Le spese di lite, come liquidate in dispositivo in applicazione dei parametri minimi di cui al D.M. n. 147/2022 (scaglione di valore compreso tra € 5.200,01 ed € 26.000,00), seguono la soccombenza, in ragione dello svolgimento del giudizio e della natura non particolarmente complessa della controversia.

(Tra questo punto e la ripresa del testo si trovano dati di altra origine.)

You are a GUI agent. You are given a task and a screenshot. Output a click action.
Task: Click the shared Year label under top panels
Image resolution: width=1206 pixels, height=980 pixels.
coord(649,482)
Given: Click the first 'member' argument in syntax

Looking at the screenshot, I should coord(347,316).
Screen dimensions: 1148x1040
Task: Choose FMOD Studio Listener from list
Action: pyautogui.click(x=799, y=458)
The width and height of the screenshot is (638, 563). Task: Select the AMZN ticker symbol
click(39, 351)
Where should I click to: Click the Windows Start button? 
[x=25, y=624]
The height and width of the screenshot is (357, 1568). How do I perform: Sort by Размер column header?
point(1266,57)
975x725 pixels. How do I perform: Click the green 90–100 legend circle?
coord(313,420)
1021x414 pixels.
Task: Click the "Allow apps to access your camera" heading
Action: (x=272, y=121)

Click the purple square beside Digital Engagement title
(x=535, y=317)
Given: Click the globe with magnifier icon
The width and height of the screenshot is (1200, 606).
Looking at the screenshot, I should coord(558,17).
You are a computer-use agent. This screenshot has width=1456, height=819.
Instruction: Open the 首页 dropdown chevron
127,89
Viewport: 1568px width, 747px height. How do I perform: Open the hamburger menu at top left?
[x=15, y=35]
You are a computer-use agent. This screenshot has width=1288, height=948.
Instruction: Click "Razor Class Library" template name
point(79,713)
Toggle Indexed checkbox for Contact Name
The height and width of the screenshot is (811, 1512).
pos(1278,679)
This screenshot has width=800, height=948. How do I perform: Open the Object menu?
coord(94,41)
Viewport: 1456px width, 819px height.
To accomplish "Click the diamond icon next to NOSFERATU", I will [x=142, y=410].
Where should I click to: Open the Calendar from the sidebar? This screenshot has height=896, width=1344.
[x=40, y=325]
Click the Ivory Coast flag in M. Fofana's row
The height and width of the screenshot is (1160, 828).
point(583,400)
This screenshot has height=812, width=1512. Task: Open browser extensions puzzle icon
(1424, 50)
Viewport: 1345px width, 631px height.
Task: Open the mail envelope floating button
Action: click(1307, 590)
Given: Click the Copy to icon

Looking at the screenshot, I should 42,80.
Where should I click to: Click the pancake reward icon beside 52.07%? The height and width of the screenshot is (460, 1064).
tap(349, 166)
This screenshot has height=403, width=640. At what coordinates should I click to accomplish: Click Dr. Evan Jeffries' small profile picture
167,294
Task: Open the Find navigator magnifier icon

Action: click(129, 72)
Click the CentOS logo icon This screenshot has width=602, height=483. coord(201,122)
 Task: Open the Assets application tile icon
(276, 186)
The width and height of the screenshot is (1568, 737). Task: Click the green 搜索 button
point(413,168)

Le spese relative alla c.t.u., nella misura liquidata con separato decreto, sono definitivamente poste a carico dell’Erario, attesa l’ammissione dell’opponente e del terzo chiamato al patrocinio a spese dello Stato.
P.Q.M.
definitivamente pronunciando, nel contraddittorio delle parti, ogni contraria istanza, deduzione ed eccezione disattesa, così provvede:
1) rigetta l’opposizione proposta da C. A. e, per l’effetto, conferma il decreto ingiuntivo n. 433/2020 emesso dal Tribunale di Cosenza in data 26.04.2020 e lo dichiara esecutivo;
2) rigetta la domanda di condanna, ex art. 96 c.p.c., formulata dalla parte opposta;
3) condanna la parte opponente ed il terzo chiamato in causa, in solido tra loro, alla rifusione, in favore della parte opposta, delle spese del giudizio, liquidate in complessivi € 2.538,50 per compensi professionali, oltre rimborso forfettario spese generali in misura del 15%, cpa ed iva come per legge, da distrarre in favore del difensore antistatario ex art. 93 c.p.c.;
4) pone le spese relative alla c.t.u., nella misura liquidata con separato decreto, definitivamente a carico dell’Erario, attesa l’ammissione dell’opponente e del terzo chiamato al patrocinio a spese dello Stato.